Source document:
'''

Egg-cellent: Kingsford women use onion skins as natural egg dye
KINGSFORD — Easter wouldn’t seem the same without colored eggs.
While people typically turn to the popular store-bought kits, there are some creative — and natural — ways to dye eggs.
Retired Evergreen Village residents Caren Erickson and Pauline Hill spent Thursday demonstrating how dried onion skins can make eggs that are “works of art.”
Erickson learned the technique from her late mother-in-law, Mary (Weinert) Erickson Sundberg, who grew up on a farm in the Peavy Falls area.
“I had never heard of such a thing until I married my late husband (Tom) — that was more than 60 years ago,” said Erickson, noting her mother-in-law was 100% German.
Erickson was unsure of the origin of dyeing eggs with the onion skins — just that it was a family tradition. A Google search indicated the method has a long history in Russia and the Ukraine.
Coming from a family of 10, she believe her mother-in-law’s parents did it more for entertainment value, as well as a way to repurpose things on the farm, Erickson said, adding, “I picked up a lot of frugal tips from her over the years.”
Erickson said she hadn’t colored eggs this way in years, especially after losing her husband 28 years ago. It was also due to the fact her family hasn’t been home for Easter.

'''

Problem to work on: Set down, word for word, the passage of the article on dyeing eggs with onion skins starting at "Egg-cellent: Kingsford women" and ending at "was 100% German.".

Data extracts:
'''

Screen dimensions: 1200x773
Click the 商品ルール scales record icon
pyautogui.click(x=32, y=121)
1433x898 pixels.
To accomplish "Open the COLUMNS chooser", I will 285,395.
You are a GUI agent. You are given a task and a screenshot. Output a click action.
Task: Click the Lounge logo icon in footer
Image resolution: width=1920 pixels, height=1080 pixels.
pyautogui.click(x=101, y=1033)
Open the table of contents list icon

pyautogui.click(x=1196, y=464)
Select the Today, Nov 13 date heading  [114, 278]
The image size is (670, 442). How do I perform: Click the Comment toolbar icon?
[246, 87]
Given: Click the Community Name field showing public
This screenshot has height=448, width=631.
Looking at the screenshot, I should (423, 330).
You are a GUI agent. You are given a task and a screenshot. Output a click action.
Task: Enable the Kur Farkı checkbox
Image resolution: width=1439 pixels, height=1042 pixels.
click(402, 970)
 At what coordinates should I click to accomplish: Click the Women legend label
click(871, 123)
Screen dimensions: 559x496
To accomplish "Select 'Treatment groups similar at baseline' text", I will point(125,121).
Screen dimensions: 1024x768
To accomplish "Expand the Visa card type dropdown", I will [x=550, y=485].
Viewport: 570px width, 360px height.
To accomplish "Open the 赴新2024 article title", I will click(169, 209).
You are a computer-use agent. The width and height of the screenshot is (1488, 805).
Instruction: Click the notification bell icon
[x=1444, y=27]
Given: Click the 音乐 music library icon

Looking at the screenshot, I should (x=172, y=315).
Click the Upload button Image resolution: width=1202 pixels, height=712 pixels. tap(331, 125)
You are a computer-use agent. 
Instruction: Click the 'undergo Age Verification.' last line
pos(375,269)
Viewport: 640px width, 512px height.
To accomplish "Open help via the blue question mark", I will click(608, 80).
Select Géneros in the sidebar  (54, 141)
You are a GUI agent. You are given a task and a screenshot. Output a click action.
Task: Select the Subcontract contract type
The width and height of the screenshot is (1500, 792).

'''

Finished exercise:
Egg-cellent: Kingsford women use onion skins as natural egg dye
KINGSFORD — Easter wouldn’t seem the same without colored eggs.
While people typically turn to the popular store-bought kits, there are some creative — and natural — ways to dye eggs.
Retired Evergreen Village residents Caren Erickson and Pauline Hill spent Thursday demonstrating how dried onion skins can make eggs that are “works of art.”
Erickson learned the technique from her late mother-in-law, Mary (Weinert) Erickson Sundberg, who grew up on a farm in the Peavy Falls area.
“I had never heard of such a thing until I married my late husband (Tom) — that was more than 60 years ago,” said Erickson, noting her mother-in-law was 100% German.